A Polícia Federal deflagrou, nesta quinta-feira (16), uma nova fase da Operação Compliance Zero, resultando na prisão de Paulo Henrique Costa, ex-presidente do Banco de Brasília (BRB). A investigação apura irregularidades em negócios firmados entre o banco público e o Banco Master, incluindo operações financeiras sem garantias (lastro) e falhas graves de governança.
Ao todo, os agentes federais cumprem 7 mandados de busca e apreensão e de prisão em Brasília e São Paulo.
O Pivô da Investigação
Paulo Henrique Costa assumiu o comando do BRB em 2019, por indicação do governador Ibaneis Rocha (MDB). Sob sua gestão, o banco iniciou uma controversa tentativa de aquisição do Banco Master (pertencente ao banqueiro Daniel Vorcaro).
O executivo já estava afastado do cargo desde novembro de 2025, por determinação judicial, após o início da primeira fase da operação. Com vasta experiência no mercado financeiro e especializações no exterior, Costa é agora o foco central das suspeitas de gestão temerária.
Os Pontos-Chave do Caso BRB vs.

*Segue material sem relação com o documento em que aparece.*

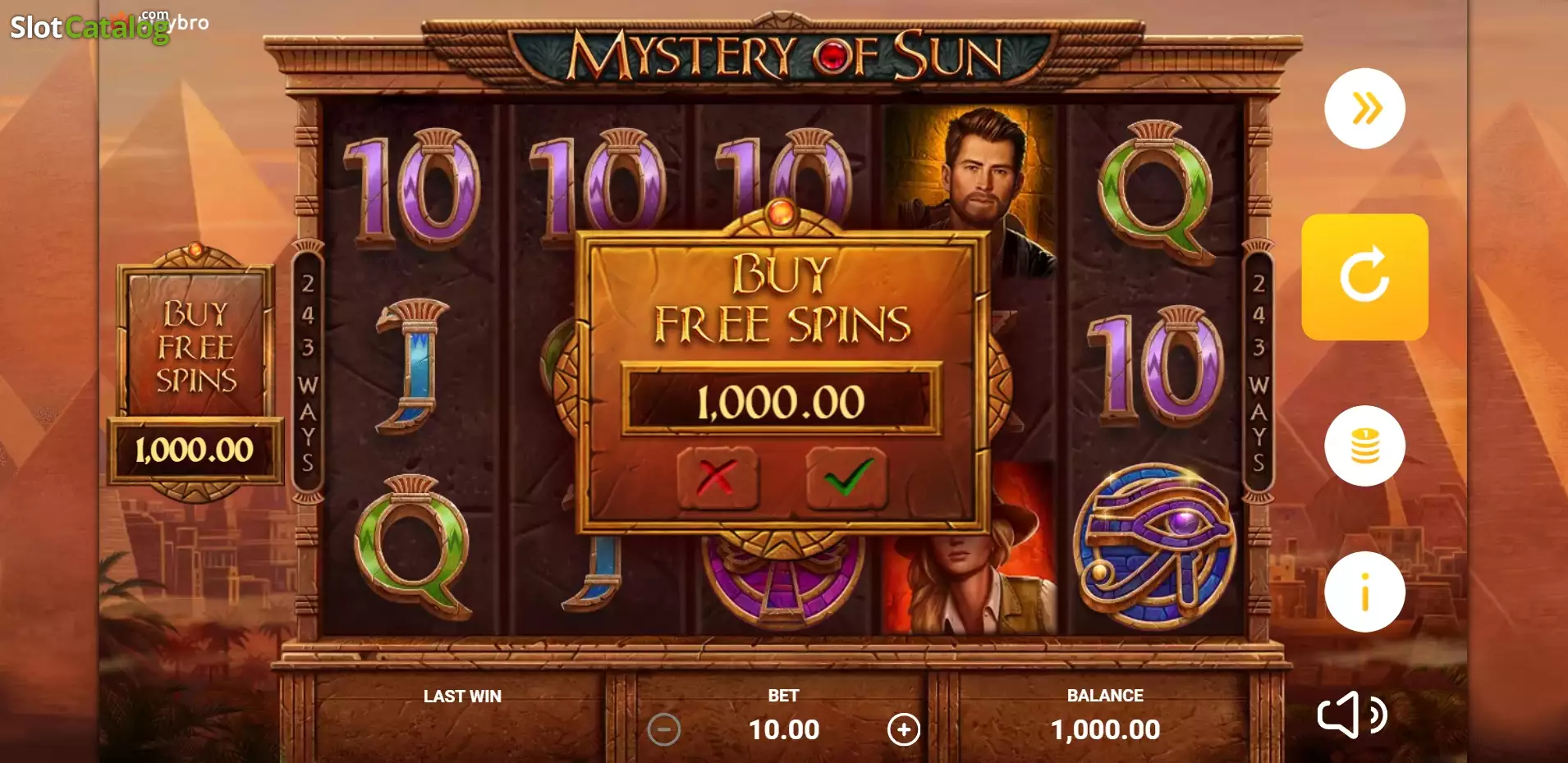This screenshot has height=763, width=1568.
Task: Click the yellow spin button
Action: (x=1364, y=277)
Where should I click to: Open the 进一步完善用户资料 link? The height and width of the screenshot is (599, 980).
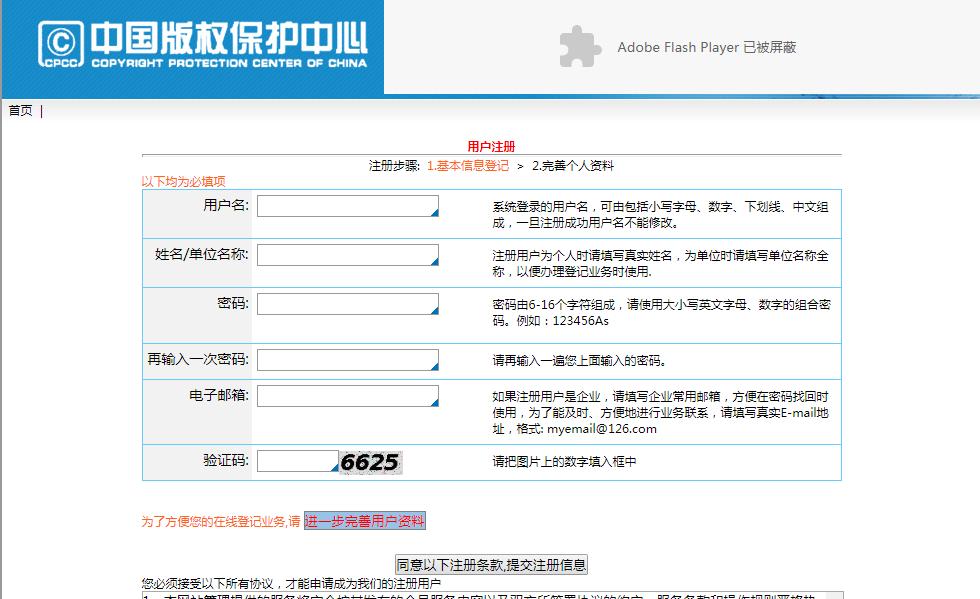click(366, 520)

Master
A relação entre as duas instituições está sob a lupa das autoridades devido a três frentes principais:
Veto do Banco Central: A tentativa do BRB de comprar uma fatia relevante do Master foi barrada pelo BC. O órgão regulador concluiu que o negócio era economicamente inviável e transferia riscos excessivos e desnecessários ao patrimônio público.
Carteiras de Crédito “Podres”: A PF investiga se o BRB adquiriu carteiras de crédito problemáticas do Master. O objetivo é verificar se houve dolo ou omissão nos processos internos de análise e aprovação dessas operações.
Ausência de Lastro: Há suspeitas de que recursos públicos foram empenhados em transações com o Master sem as garantias financeiras mínimas exigidas pelo mercado.
Prejuízos e Depoimentos
Em depoimentos anteriores ao Supremo Tribunal Federal (STF), foi mencionado que parte dos valores pagos ao Master não foi recuperada após a liquidação de determinadas operações.
O foco da PF agora é quantificar o prejuízo efetivo aos cofres do Distrito Federal e identificar se houve recebimento de vantagens indevidas para a facilitação desses negócios.